Extract precisely the lines that run from the line containing "The height and" to the end of the records below, with both ends included and pictures omitted.

===

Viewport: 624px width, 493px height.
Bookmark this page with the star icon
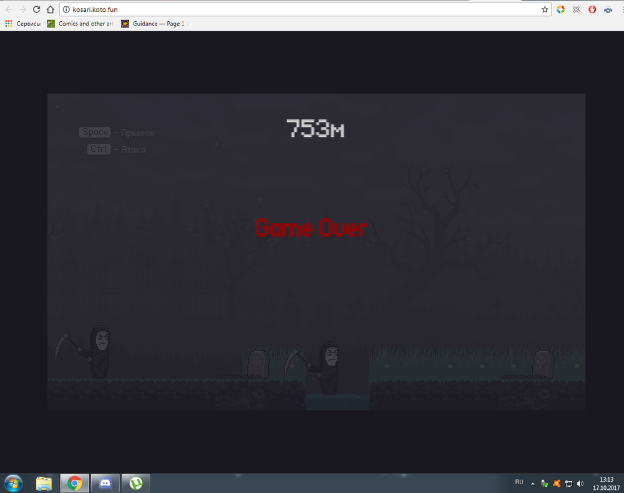pyautogui.click(x=545, y=9)
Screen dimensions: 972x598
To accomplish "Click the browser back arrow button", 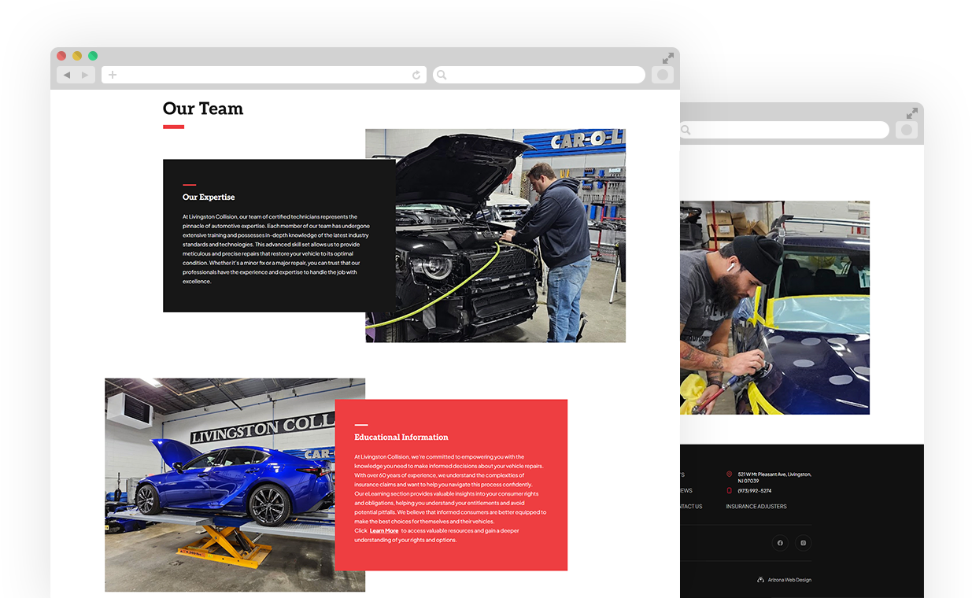I will 67,75.
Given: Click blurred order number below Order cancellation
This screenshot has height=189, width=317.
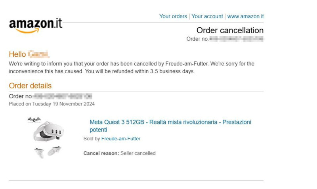Looking at the screenshot, I should [236, 39].
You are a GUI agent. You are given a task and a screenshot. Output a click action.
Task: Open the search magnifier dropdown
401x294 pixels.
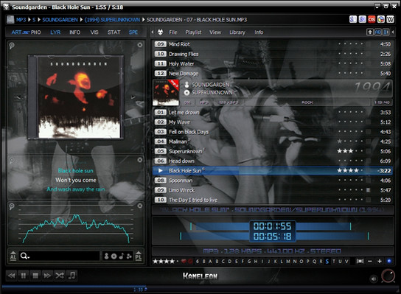25,256
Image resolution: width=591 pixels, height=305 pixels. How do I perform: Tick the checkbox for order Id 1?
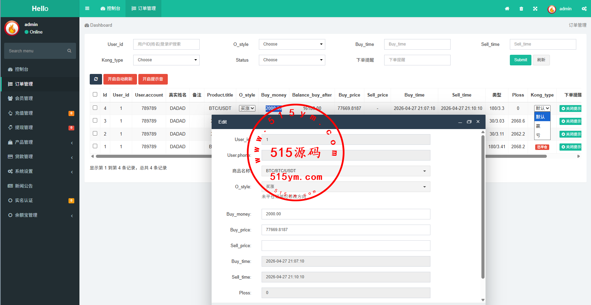click(95, 146)
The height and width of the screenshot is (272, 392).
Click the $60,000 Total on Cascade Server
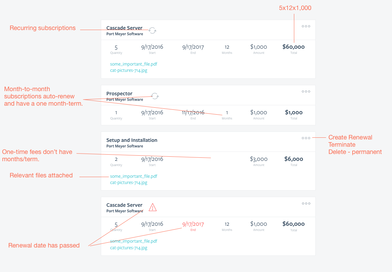294,47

===

▸ Task output:
The height and width of the screenshot is (272, 392).
Click the $60,000 Total on Cascade Server
294,47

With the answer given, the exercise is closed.